Start of EXTRACTED INFORMATION
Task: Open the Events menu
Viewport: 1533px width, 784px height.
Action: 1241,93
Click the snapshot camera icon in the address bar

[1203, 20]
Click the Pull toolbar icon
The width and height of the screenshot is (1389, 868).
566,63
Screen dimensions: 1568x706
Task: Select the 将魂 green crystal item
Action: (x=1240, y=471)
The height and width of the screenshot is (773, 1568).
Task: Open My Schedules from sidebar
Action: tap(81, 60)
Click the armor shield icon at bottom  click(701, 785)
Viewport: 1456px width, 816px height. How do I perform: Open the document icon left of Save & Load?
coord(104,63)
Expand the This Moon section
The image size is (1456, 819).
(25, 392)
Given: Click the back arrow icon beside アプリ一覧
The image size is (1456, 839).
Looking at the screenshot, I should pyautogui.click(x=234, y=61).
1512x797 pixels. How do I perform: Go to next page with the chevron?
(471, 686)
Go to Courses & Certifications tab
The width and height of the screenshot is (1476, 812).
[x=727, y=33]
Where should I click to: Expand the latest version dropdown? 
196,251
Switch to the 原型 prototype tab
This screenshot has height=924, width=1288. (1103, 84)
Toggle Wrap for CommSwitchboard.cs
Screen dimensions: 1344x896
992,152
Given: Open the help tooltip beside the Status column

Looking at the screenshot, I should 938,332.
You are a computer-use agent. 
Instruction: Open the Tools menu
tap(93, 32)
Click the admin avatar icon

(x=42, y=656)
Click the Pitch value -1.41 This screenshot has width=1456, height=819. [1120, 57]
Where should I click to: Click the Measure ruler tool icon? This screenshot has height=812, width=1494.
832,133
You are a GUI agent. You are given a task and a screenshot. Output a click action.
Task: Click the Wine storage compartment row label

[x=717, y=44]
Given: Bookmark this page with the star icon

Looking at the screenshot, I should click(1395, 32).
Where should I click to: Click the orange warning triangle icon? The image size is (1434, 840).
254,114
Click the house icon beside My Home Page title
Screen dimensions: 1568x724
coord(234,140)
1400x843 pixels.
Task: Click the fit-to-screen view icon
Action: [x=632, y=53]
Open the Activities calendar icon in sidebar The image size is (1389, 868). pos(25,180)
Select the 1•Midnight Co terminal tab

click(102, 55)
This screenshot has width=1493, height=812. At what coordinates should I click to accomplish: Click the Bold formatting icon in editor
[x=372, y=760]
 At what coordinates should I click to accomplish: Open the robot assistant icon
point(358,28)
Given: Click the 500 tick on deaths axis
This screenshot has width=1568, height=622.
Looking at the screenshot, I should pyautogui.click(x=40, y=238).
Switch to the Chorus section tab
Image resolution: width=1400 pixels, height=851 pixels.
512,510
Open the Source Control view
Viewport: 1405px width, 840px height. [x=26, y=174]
End of EXTRACTED INFORMATION
THE PROBLEM | Looking at the data above, work out how many lines contain "agent" and answer with the figure only.

EXERCISE SOLUTION | 2